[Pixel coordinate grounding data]
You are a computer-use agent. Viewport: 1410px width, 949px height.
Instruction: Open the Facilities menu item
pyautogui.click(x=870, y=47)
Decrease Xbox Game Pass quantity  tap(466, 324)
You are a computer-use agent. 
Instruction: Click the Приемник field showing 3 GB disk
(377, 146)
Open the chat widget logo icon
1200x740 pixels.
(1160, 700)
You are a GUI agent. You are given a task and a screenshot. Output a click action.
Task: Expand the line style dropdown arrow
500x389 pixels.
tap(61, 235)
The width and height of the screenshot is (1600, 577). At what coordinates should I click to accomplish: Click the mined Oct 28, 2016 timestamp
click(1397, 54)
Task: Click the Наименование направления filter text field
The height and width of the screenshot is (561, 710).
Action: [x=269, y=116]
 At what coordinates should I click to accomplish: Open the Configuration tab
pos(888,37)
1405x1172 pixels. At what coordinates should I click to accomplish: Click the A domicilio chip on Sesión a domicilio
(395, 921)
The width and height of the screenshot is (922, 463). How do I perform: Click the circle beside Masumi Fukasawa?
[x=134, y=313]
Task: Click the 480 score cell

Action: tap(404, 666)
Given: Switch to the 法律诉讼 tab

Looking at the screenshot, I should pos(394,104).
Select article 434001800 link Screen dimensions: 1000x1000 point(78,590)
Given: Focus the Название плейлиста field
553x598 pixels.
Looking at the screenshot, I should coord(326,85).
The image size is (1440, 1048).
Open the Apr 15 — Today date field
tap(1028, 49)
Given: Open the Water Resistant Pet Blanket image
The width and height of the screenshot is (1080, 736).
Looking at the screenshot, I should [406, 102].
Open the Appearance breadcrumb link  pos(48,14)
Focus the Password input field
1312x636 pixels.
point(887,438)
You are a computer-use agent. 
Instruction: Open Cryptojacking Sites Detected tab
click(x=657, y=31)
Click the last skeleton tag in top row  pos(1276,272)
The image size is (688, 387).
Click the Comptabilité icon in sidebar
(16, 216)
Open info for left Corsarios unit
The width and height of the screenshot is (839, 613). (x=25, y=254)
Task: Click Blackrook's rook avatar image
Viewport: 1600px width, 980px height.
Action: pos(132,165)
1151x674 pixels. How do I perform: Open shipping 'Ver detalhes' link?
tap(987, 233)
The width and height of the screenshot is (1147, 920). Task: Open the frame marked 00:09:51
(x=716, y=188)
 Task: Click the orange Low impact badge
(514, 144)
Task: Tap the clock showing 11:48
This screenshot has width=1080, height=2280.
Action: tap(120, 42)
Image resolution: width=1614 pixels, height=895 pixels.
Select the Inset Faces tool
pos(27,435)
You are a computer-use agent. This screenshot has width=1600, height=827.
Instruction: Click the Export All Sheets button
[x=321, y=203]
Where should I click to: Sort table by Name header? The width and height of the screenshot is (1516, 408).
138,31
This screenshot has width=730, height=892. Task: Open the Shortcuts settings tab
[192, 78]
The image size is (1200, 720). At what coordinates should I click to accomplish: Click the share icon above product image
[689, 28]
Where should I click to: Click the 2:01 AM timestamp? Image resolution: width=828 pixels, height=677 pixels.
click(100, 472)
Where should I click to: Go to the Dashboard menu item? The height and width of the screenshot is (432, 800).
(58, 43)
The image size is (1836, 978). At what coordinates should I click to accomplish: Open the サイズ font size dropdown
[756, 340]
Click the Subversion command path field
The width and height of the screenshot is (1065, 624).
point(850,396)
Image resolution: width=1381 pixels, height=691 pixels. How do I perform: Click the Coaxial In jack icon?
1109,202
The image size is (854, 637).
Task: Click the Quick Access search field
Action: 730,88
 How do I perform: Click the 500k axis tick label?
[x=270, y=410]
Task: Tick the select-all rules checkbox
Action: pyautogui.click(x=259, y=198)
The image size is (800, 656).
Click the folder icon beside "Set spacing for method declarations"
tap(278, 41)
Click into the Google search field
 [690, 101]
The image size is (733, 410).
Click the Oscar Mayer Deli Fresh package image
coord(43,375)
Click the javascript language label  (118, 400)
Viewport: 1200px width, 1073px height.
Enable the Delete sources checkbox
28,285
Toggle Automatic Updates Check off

§ **What is expected**: Copy each entry exactly. Omit none.

§ **Solution below**:
You are a computer-use agent. Viewport: 1410px width, 949px height.
Instruction: Open the Facilities menu item
pyautogui.click(x=870, y=47)
Decrease Xbox Game Pass quantity  tap(466, 324)
You are a computer-use agent. 
Instruction: Click the Приемник field showing 3 GB disk
(377, 146)
Open the chat widget logo icon
1200x740 pixels.
(1160, 700)
You are a GUI agent. You are given a task and a screenshot. Output a click action.
Task: Expand the line style dropdown arrow
500x389 pixels.
tap(61, 235)
The width and height of the screenshot is (1600, 577). At what coordinates should I click to accomplish: Click the mined Oct 28, 2016 timestamp
click(1397, 54)
Task: Click the Наименование направления filter text field
The height and width of the screenshot is (561, 710).
Action: [x=269, y=116]
 At what coordinates should I click to accomplish: Open the Configuration tab
pos(888,37)
1405x1172 pixels. At what coordinates should I click to accomplish: Click the A domicilio chip on Sesión a domicilio
(395, 921)
The width and height of the screenshot is (922, 463). How do I perform: Click the circle beside Masumi Fukasawa?
[x=134, y=313]
Task: Click the 480 score cell

Action: tap(404, 666)
Given: Switch to the 法律诉讼 tab

Looking at the screenshot, I should pos(394,104).
Select article 434001800 link Screen dimensions: 1000x1000 point(78,590)
Given: Focus the Название плейлиста field
553x598 pixels.
Looking at the screenshot, I should coord(326,85).
The image size is (1440, 1048).
Open the Apr 15 — Today date field
tap(1028, 49)
Given: Open the Water Resistant Pet Blanket image
The width and height of the screenshot is (1080, 736).
Looking at the screenshot, I should [406, 102].
Open the Appearance breadcrumb link  pos(48,14)
Focus the Password input field
1312x636 pixels.
point(887,438)
You are a computer-use agent. 
Instruction: Open Cryptojacking Sites Detected tab
click(x=657, y=31)
Click the last skeleton tag in top row  pos(1276,272)
The image size is (688, 387).
Click the Comptabilité icon in sidebar
(16, 216)
Open info for left Corsarios unit
The width and height of the screenshot is (839, 613). (x=25, y=254)
Task: Click Blackrook's rook avatar image
Viewport: 1600px width, 980px height.
Action: pos(132,165)
1151x674 pixels. How do I perform: Open shipping 'Ver detalhes' link?
tap(987, 233)
The width and height of the screenshot is (1147, 920). Task: Open the frame marked 00:09:51
(x=716, y=188)
 Task: Click the orange Low impact badge
(514, 144)
Task: Tap the clock showing 11:48
This screenshot has width=1080, height=2280.
Action: tap(120, 42)
Image resolution: width=1614 pixels, height=895 pixels.
Select the Inset Faces tool
pos(27,435)
You are a computer-use agent. This screenshot has width=1600, height=827.
Instruction: Click the Export All Sheets button
[x=321, y=203]
Where should I click to: Sort table by Name header? The width and height of the screenshot is (1516, 408).
138,31
This screenshot has width=730, height=892. Task: Open the Shortcuts settings tab
[192, 78]
The image size is (1200, 720). At what coordinates should I click to accomplish: Click the share icon above product image
[689, 28]
Where should I click to: Click the 2:01 AM timestamp? Image resolution: width=828 pixels, height=677 pixels.
click(100, 472)
Where should I click to: Go to the Dashboard menu item? The height and width of the screenshot is (432, 800).
(58, 43)
The image size is (1836, 978). At what coordinates should I click to accomplish: Open the サイズ font size dropdown
[756, 340]
Click the Subversion command path field
The width and height of the screenshot is (1065, 624).
point(850,396)
Image resolution: width=1381 pixels, height=691 pixels. How do I perform: Click the Coaxial In jack icon?
1109,202
The image size is (854, 637).
Task: Click the Quick Access search field
Action: 730,88
 How do I perform: Click the 500k axis tick label?
[x=270, y=410]
Task: Tick the select-all rules checkbox
Action: pyautogui.click(x=259, y=198)
The image size is (800, 656).
Click the folder icon beside "Set spacing for method declarations"
tap(278, 41)
Click into the Google search field
 [690, 101]
The image size is (733, 410).
Click the Oscar Mayer Deli Fresh package image
coord(43,375)
Click the javascript language label  (118, 400)
Viewport: 1200px width, 1073px height.
Enable the Delete sources checkbox
28,285
Toggle Automatic Updates Check off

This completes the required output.